Monday, August 22, 2011

Pendidikan Masyarakat di Luar Sekolah, apa kabar?


Di tengah geliat dinamika peningkatan dan penyesuaian kapasitas masyarakat baik individu maupun komunal. Penyelenggaraan pendidikan bagi masyarakat di luar sekolah (out of school community) nampak berbanding negatif dengan keberadaan institusi pemerintah yang bertanggung jawab terhadap pengelolaan yang dikenal dengan pendidikan nonformal dan informal sekarang ini. Institusi pemerintah di tingkat pusat yang membantu mentri pendidikan untuk urusan pendidikan bagi masyarakat di luar sekolah ini sekarang dinamakan Direktorat Jenderal Pendidikan Anak Usia Dini, (Pendidikan) Nonformal dan Informal (PAUDNI), Kementrian Pendidikan Nasional.
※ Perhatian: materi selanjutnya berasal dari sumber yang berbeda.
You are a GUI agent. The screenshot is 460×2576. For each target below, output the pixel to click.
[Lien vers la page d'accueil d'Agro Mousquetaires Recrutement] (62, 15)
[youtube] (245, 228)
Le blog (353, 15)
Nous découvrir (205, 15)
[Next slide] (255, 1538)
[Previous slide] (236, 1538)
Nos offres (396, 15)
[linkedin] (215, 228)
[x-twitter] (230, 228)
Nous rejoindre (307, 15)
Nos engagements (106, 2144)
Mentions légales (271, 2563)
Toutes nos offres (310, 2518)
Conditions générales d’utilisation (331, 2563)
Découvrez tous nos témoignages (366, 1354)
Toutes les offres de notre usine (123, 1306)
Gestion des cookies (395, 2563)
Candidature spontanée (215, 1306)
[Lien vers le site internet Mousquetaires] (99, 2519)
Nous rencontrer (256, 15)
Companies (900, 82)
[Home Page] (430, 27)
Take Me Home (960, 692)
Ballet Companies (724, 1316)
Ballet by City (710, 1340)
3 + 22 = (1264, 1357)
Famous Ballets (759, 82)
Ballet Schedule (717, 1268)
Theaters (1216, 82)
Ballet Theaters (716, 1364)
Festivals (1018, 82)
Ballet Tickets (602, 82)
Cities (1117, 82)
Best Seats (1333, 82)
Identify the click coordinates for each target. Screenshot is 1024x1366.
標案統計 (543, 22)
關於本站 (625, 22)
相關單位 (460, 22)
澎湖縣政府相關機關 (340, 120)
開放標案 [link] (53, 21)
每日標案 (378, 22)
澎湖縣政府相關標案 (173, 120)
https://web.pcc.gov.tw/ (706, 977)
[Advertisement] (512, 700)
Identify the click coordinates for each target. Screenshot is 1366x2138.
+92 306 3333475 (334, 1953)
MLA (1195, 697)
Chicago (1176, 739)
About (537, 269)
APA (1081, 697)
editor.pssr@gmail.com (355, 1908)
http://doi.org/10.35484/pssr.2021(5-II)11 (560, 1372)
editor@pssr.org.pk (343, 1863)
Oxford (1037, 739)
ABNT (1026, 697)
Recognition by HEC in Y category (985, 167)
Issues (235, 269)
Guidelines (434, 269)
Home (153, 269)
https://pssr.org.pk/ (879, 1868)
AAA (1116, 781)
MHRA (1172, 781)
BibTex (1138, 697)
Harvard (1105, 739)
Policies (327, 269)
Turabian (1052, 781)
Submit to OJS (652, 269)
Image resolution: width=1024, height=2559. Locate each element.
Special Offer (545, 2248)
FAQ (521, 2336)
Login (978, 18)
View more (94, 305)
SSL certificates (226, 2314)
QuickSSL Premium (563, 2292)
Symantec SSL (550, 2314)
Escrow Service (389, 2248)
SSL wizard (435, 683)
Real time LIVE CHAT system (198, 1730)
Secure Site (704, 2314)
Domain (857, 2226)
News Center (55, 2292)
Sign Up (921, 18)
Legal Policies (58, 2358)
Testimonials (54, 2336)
Sejarah awal institusi yang menaungi bidang pendidikan di masyarakat selain pendidikan formal di sekolah ini bermula dari pembentukan Departemen Pendidikan Masyarakat tanggal 1 Juni 1946. Departemen ini merupakan unit kementrian pendidikan saat itu yang bertanggung jawab dalam memenuhi tiga kebutuhan, yaitu: pemberantasan buta huruf, penyelenggaraan kursus keterampilan dan pengembangan perpustakaan masyarakat. Ketiga kebutuhan ini merupakan prioritas utama yang dirasakan oleh masyarakat dan bangsa Indonesia yang baru merdeka. Seperti disadari saat itu, pencapaian pendidikan dasar seperti kecakapan baca-tulis-hitung, begitu juga keterampilan ‘kerja’ kebanyakan masyarakat masih sangat rendah. Sedangkan perpustakaan sebagai ‘lumbung pengetahuan’ diharapkan mampu menyegarkan pengetahuan dan kapasitas masyarakat setiap saat.

Selama sepuluh tahun terakhir, perubahan semakin tidak dapat dihindari terhadap institusi yang mengelola pendidikan di masyarakat ini. Ketika kabinet pembangunan era orde baru, tanggung jawab pendidikan di masyarakat yang dinamakan pendidikan luar sekolah (PLS) berada satu atap dengan kegiatan pemberdayaan pemuda dan pendidikan olah raga yakni di bawah Direktorat Jenderal Pendidikan Luar Sekolah, Pemuda dan Olahraga (PLSPO).

Di awal era reformasi, pengelolaan PLS dipisahkan dari pemberdayaan pemuda dan pendidikan olah raga sejalan dengan penetapan Kementrian Negara Pemuda dan Olahraga. Bahkan tidak cukup itu saja, sejalan dengan pemberlakukan UU Nomor 20 tahun 2003 tentang Sistem Pendidikan Nasional (Sisdiknas) penggunaan nama PLS pun disesuaikan menjadi pendidikan nonformal (PNF) termasuk Informal, maka kemudian resmi ditetapkan Dirjen Pendidikan Nonformal dan informal (PNFI).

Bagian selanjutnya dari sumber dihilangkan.